▶ **EXERCISE GOAL**
Return the lines of the data below starting at the one holding "794x530 pixels." and ending at the one holding "The image size is (405, 291).", word for word, leaving every picture out.

▶ **Collected data**
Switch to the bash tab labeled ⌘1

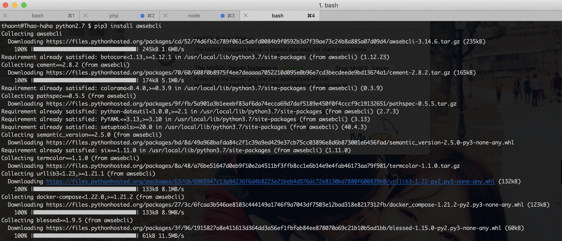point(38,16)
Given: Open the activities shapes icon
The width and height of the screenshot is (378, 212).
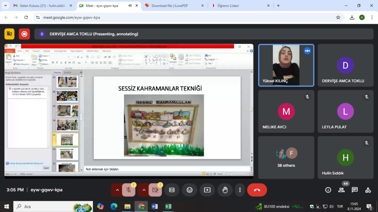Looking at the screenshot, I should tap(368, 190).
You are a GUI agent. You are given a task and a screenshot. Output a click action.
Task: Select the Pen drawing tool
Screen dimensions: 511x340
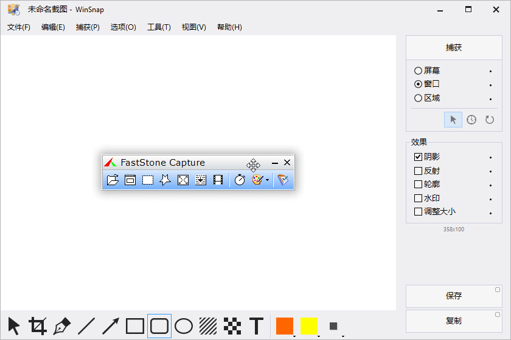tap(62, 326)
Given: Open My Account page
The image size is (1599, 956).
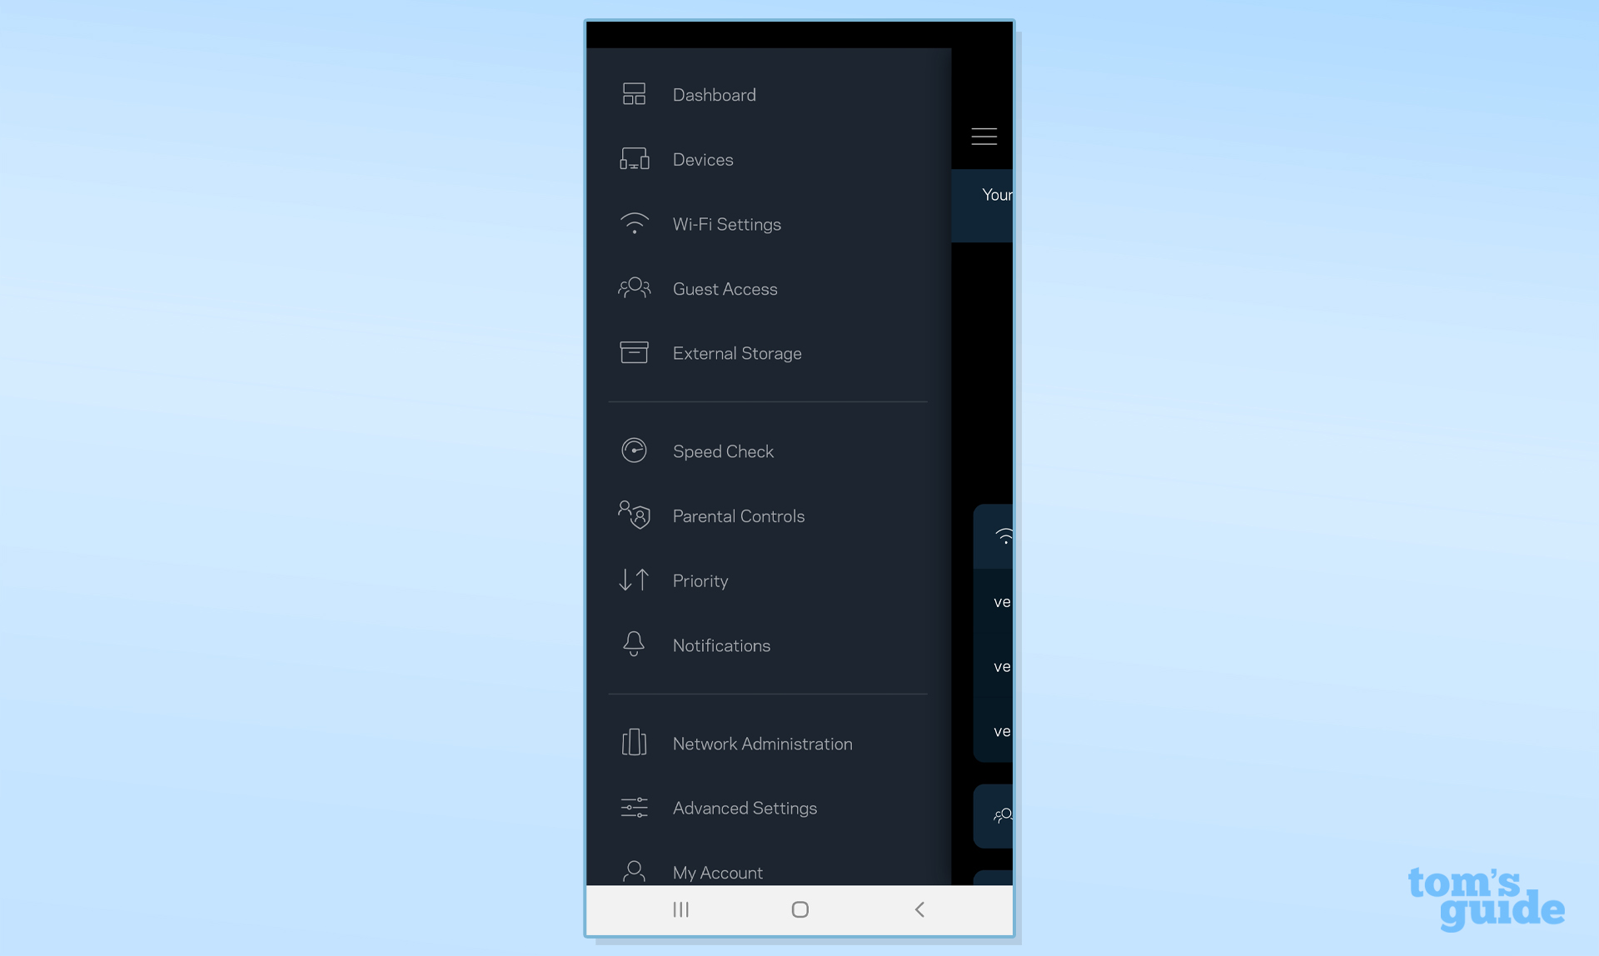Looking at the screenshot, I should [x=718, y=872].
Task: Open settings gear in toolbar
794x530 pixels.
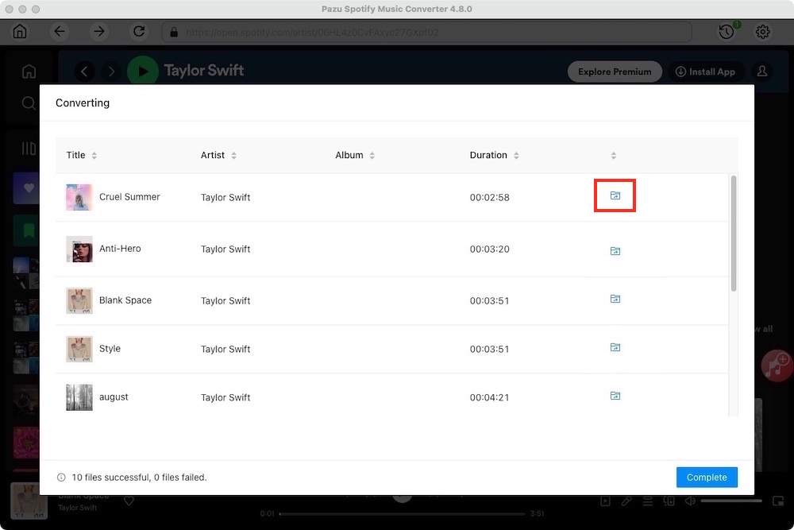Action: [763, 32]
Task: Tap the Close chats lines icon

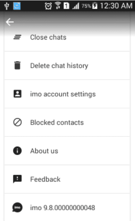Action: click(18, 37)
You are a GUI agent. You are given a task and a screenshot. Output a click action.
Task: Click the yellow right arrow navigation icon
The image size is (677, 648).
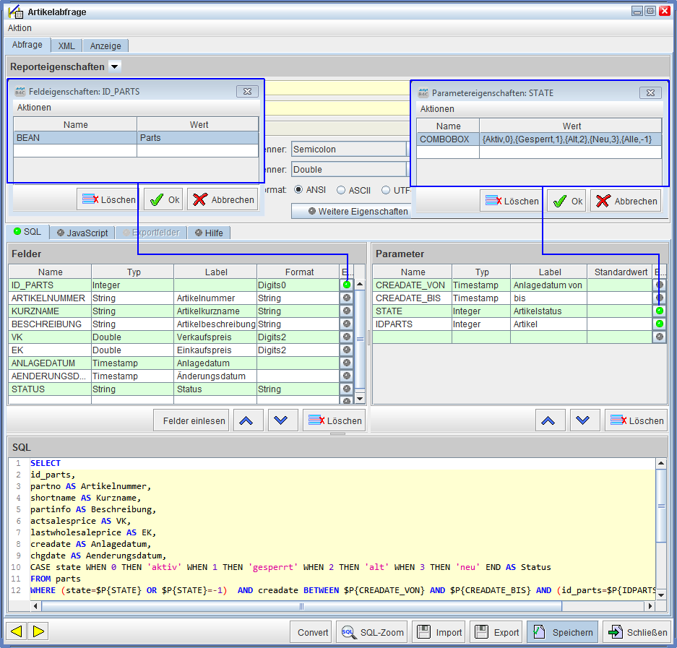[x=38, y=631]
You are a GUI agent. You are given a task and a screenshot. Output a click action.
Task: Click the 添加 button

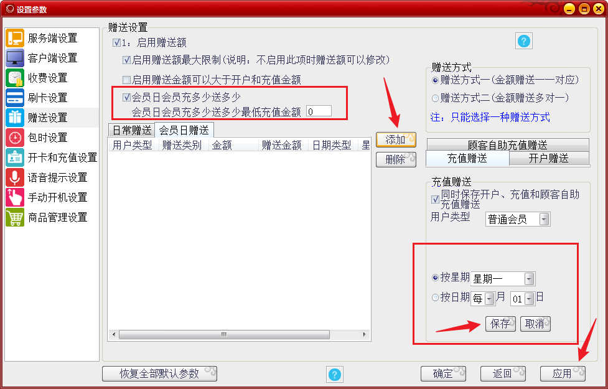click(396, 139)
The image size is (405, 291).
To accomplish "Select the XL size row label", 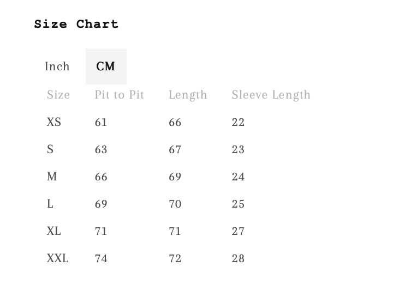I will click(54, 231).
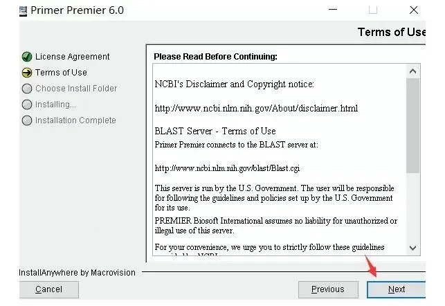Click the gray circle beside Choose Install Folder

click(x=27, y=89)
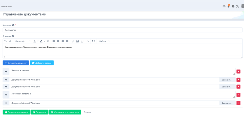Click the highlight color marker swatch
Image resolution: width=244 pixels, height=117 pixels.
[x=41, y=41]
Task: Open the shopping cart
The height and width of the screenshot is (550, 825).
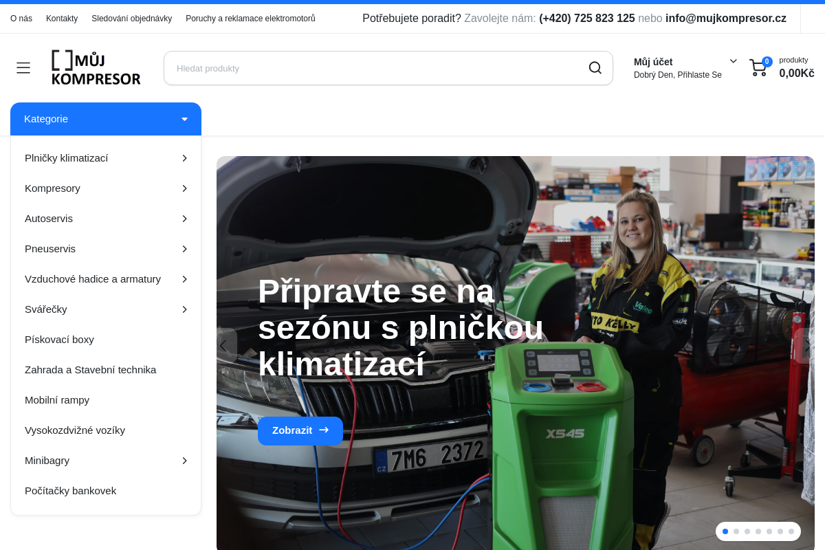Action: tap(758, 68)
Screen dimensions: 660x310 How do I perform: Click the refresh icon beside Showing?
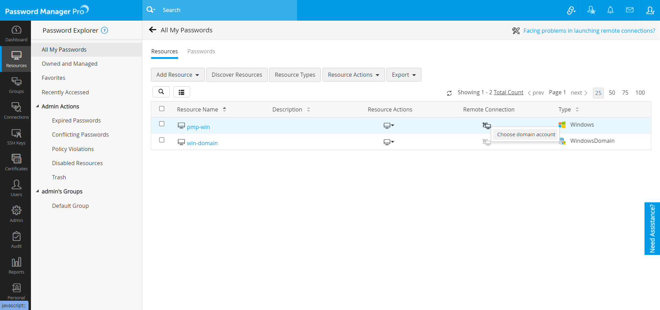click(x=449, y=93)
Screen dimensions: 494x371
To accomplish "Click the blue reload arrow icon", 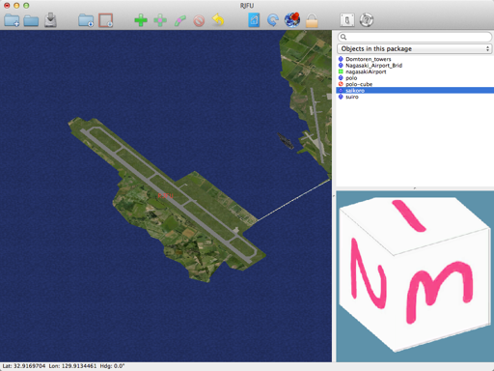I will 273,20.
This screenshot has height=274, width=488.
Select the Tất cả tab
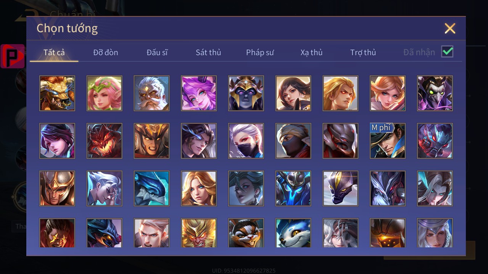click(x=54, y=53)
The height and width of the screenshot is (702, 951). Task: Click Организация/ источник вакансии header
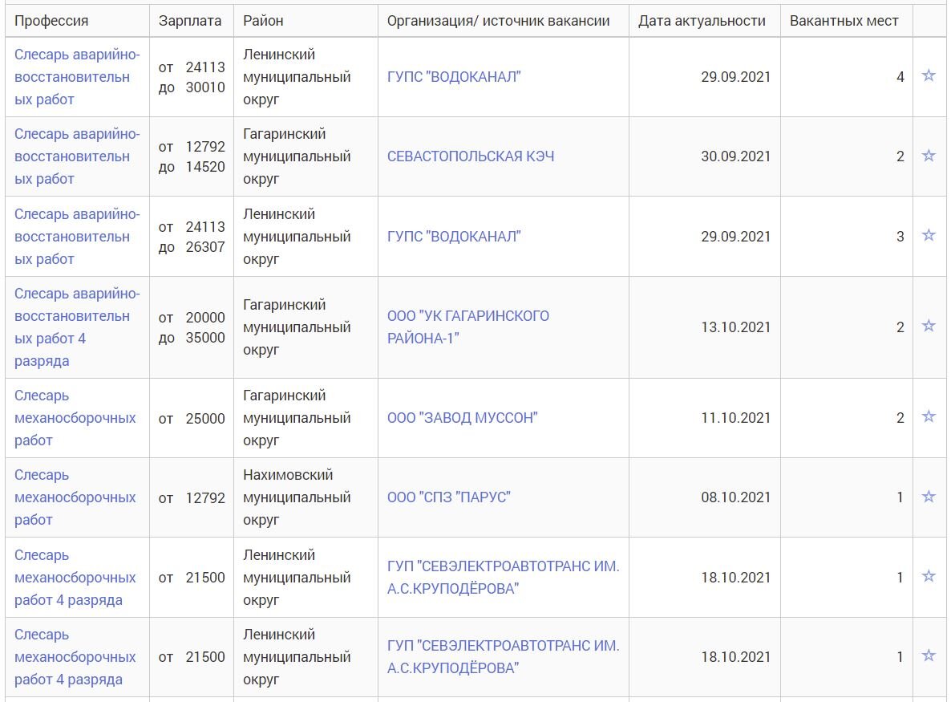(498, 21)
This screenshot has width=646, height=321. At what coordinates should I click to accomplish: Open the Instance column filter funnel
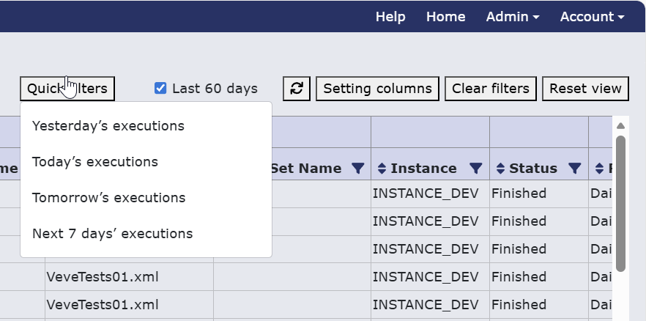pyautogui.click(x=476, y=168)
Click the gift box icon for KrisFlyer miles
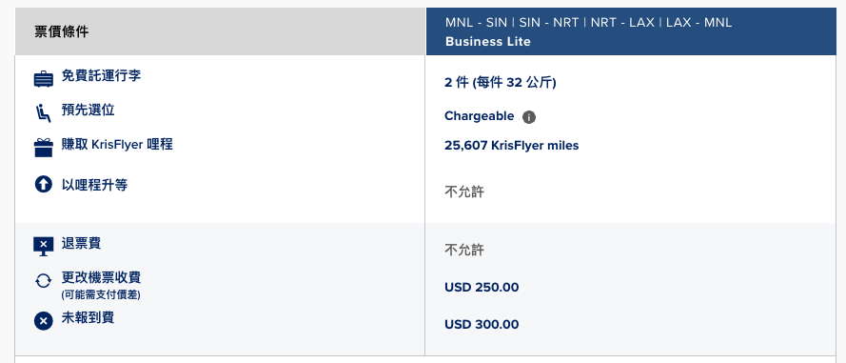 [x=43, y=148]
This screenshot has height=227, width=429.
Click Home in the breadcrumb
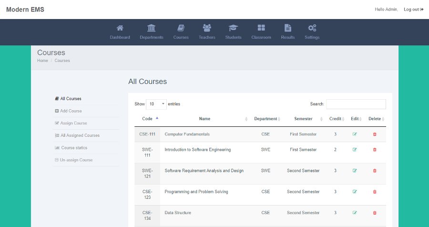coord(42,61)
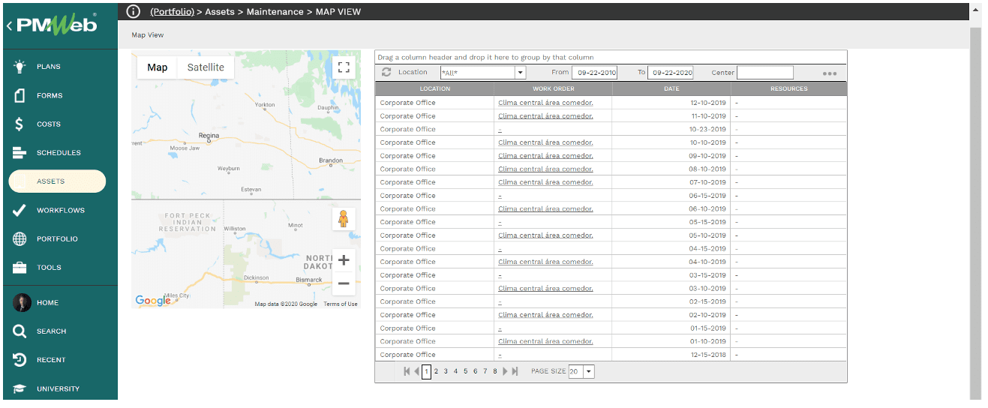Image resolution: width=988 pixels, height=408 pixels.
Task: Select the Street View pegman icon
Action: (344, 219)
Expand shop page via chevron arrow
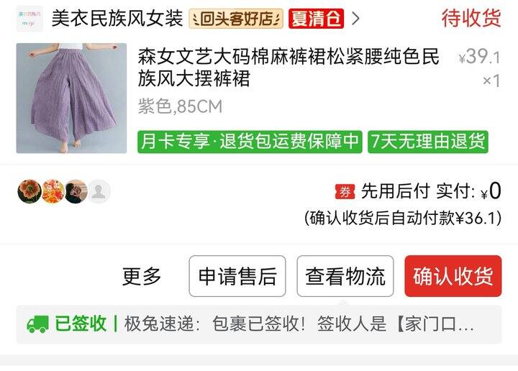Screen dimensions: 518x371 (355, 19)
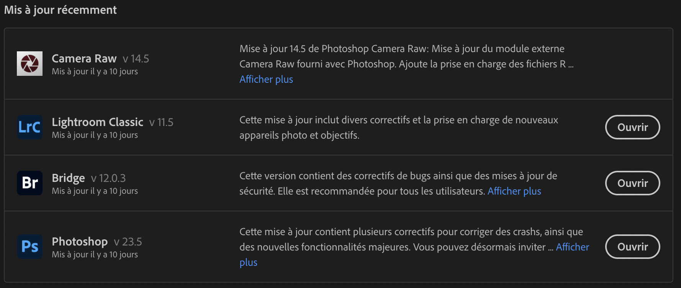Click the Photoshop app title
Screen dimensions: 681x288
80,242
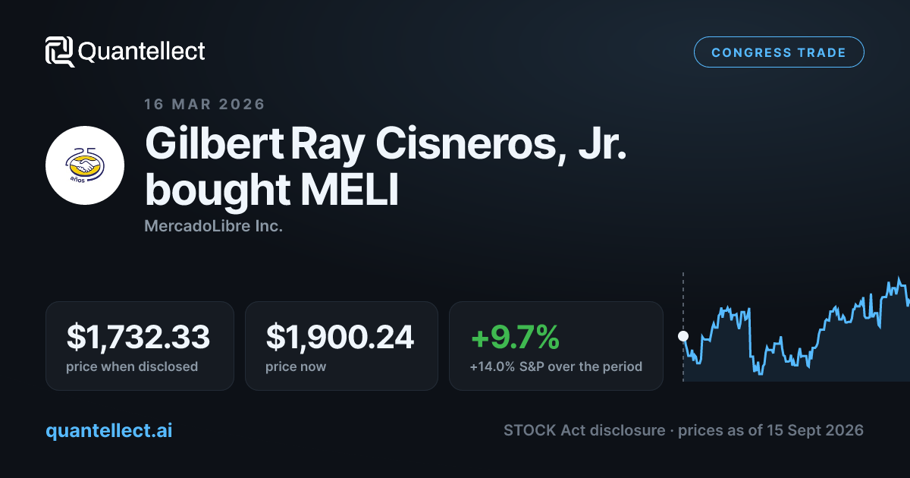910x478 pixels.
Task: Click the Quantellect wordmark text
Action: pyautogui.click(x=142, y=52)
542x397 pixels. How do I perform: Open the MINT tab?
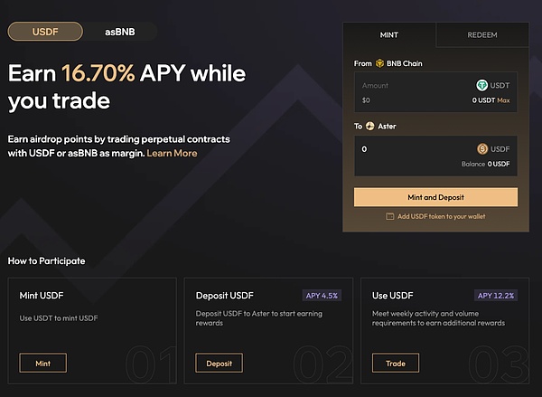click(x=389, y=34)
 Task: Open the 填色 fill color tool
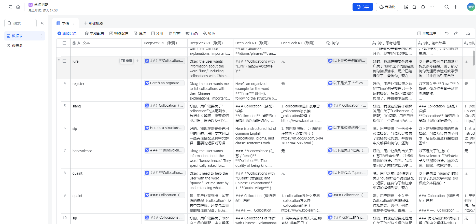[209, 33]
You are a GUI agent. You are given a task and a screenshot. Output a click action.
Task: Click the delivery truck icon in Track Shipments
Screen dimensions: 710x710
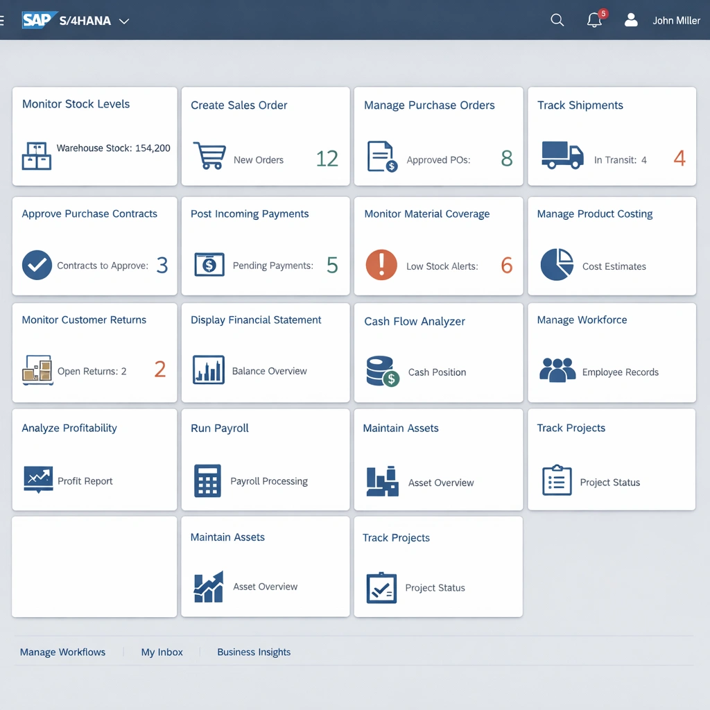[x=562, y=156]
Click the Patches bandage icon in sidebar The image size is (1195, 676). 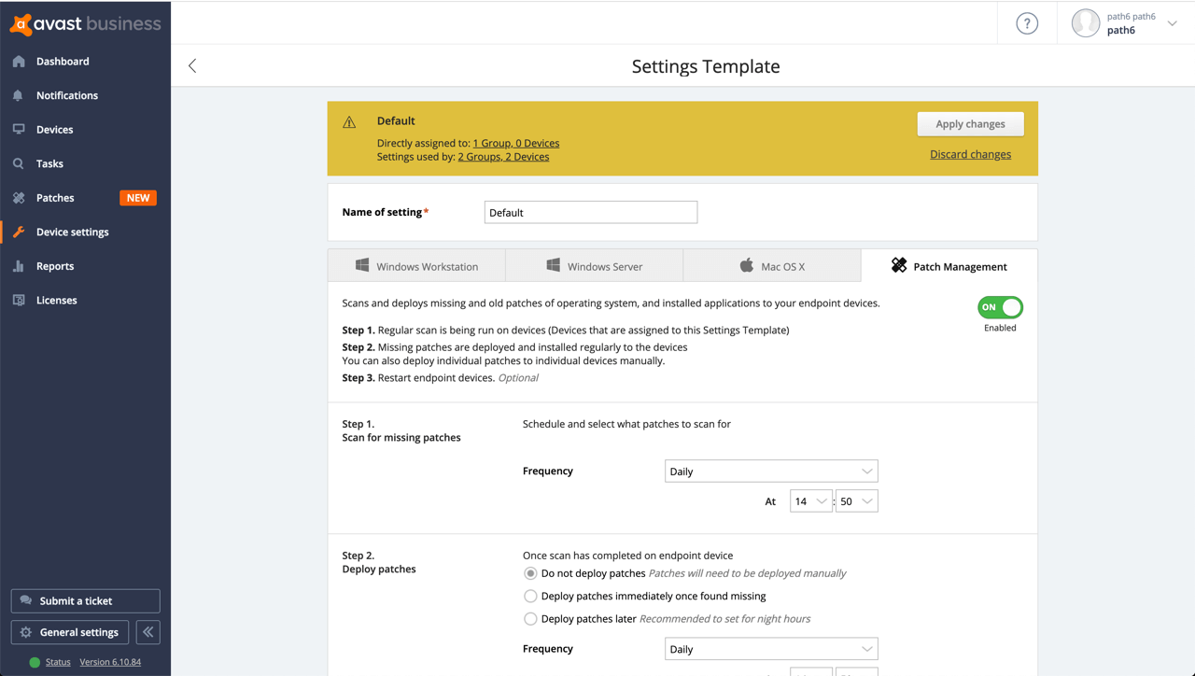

▶ **THE ANSWER**
794x530 pixels.
Action: [763, 32]
Task: Tap the Close chats lines icon

Action: click(18, 37)
You are a GUI agent. You are given a task and a screenshot. Output a click action.
Task: Click the yellow right arrow navigation icon
The image size is (677, 648).
[x=38, y=631]
You are a GUI agent. You are given a task and a screenshot. Output a click action.
Task: Click the 添加 button

click(396, 139)
The image size is (405, 291).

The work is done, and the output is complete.